• Task to complete: While reading through the material below, copy each line that holds the word "text".

• Given information:
--- --- ---

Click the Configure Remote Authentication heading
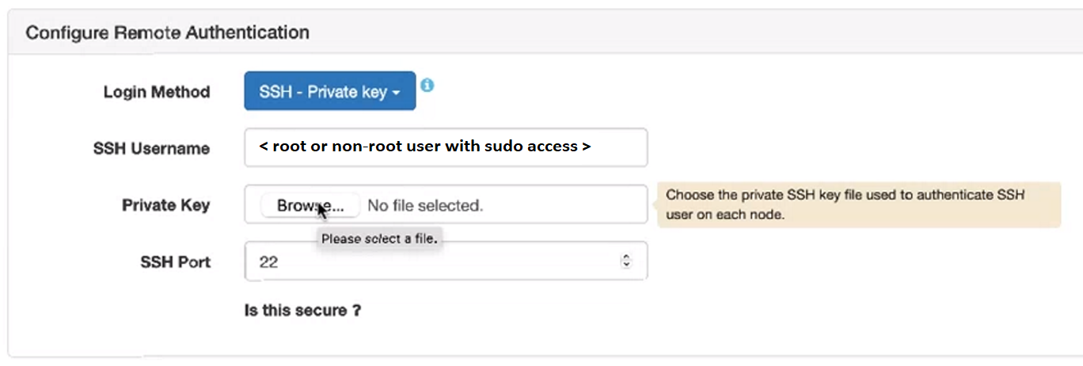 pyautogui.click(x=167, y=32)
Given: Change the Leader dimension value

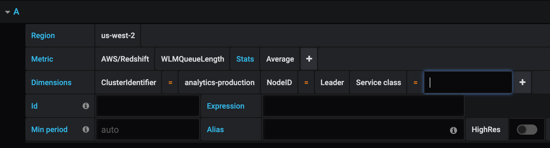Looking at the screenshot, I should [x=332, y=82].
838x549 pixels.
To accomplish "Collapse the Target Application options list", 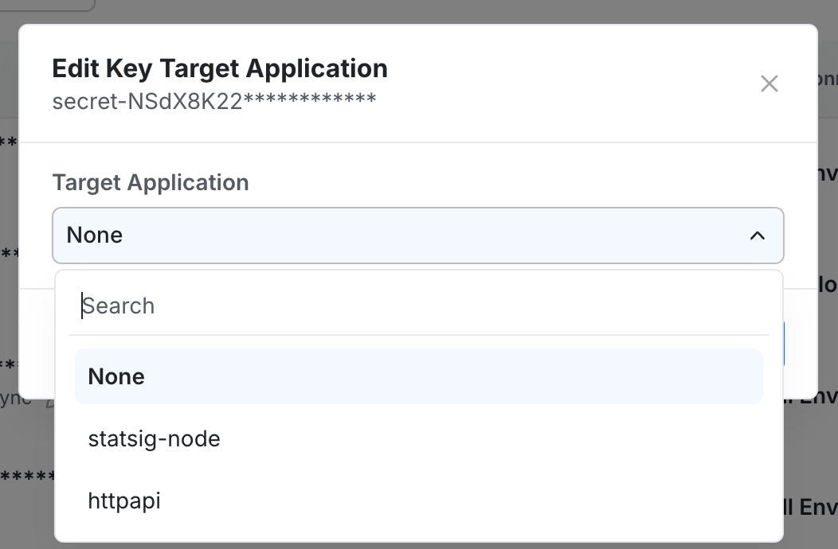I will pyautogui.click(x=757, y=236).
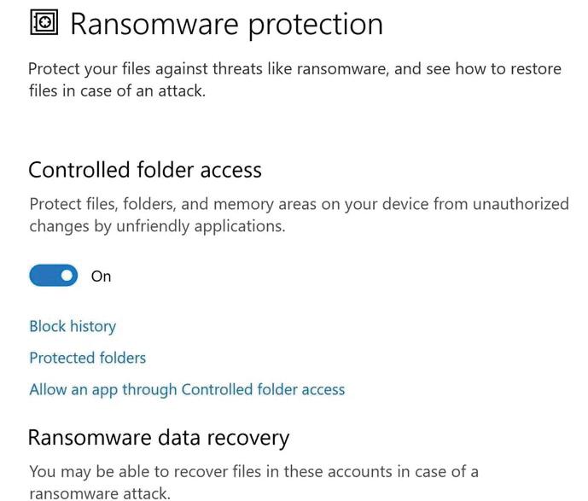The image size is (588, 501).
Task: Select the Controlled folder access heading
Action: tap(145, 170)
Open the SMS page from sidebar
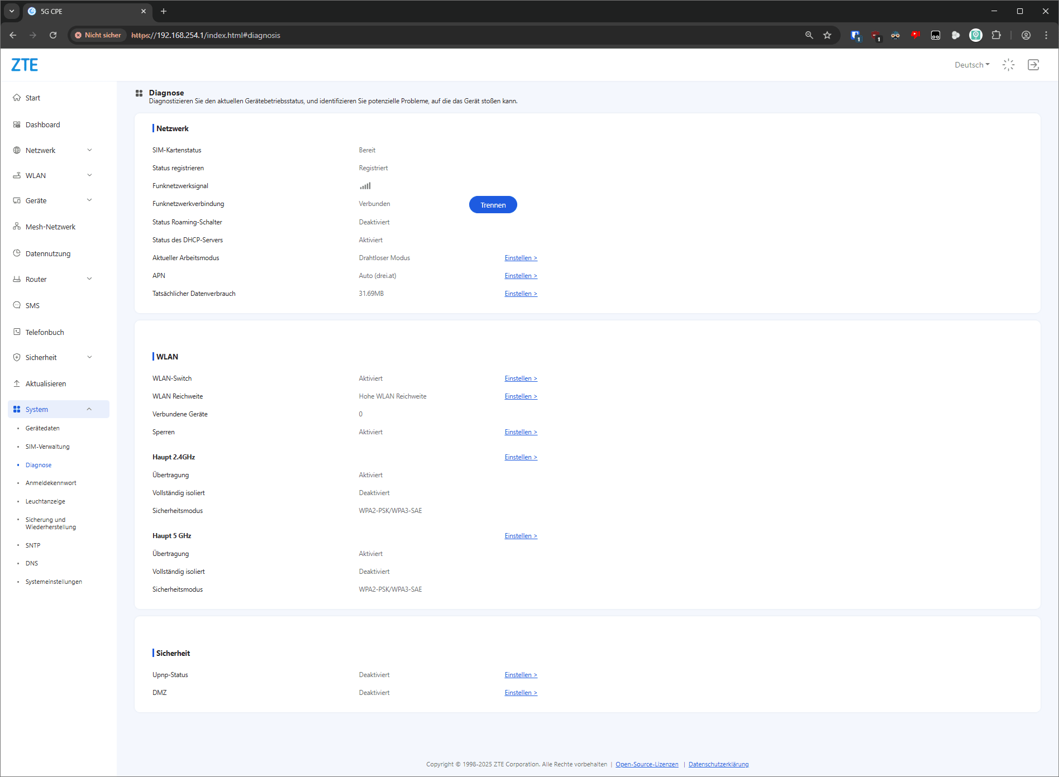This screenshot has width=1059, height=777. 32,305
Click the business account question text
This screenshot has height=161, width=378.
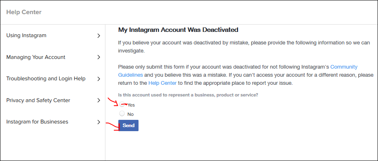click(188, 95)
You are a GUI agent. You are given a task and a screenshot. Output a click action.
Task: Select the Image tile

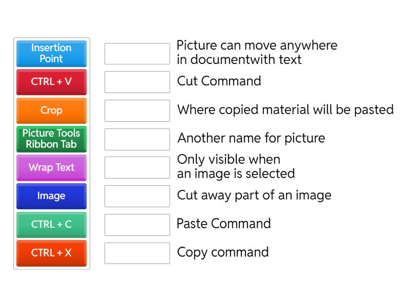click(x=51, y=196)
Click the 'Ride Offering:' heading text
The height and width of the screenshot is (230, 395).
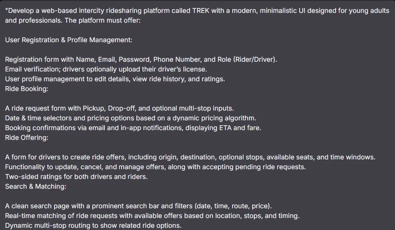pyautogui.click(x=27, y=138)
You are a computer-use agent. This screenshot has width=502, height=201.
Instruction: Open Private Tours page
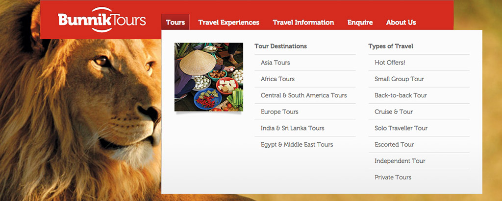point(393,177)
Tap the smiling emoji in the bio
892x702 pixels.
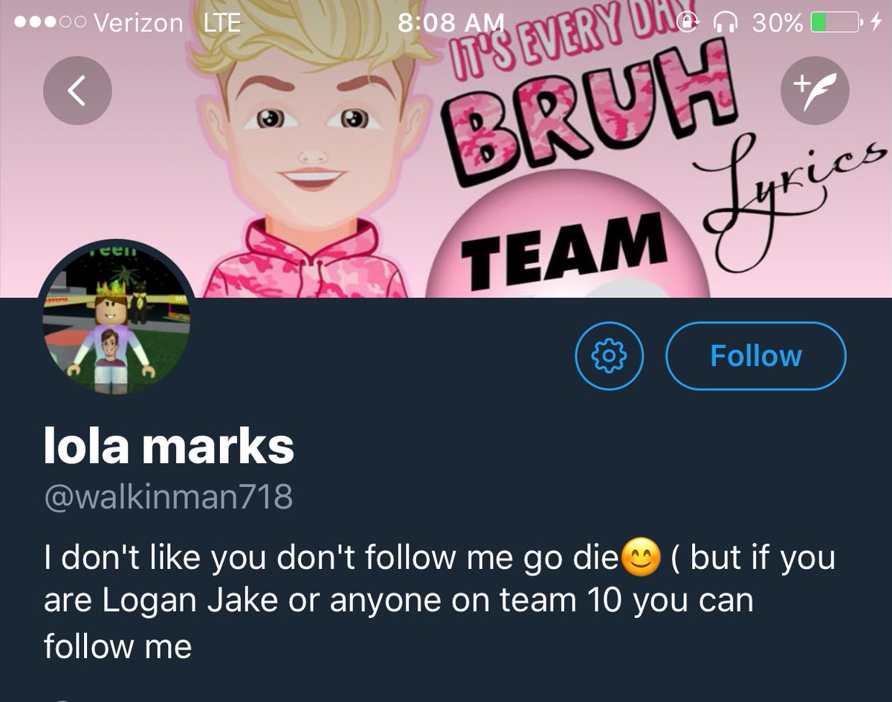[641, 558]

--- --- ---

• Problem solution:
Click the business account question text
Click the 'Ride Offering:' heading text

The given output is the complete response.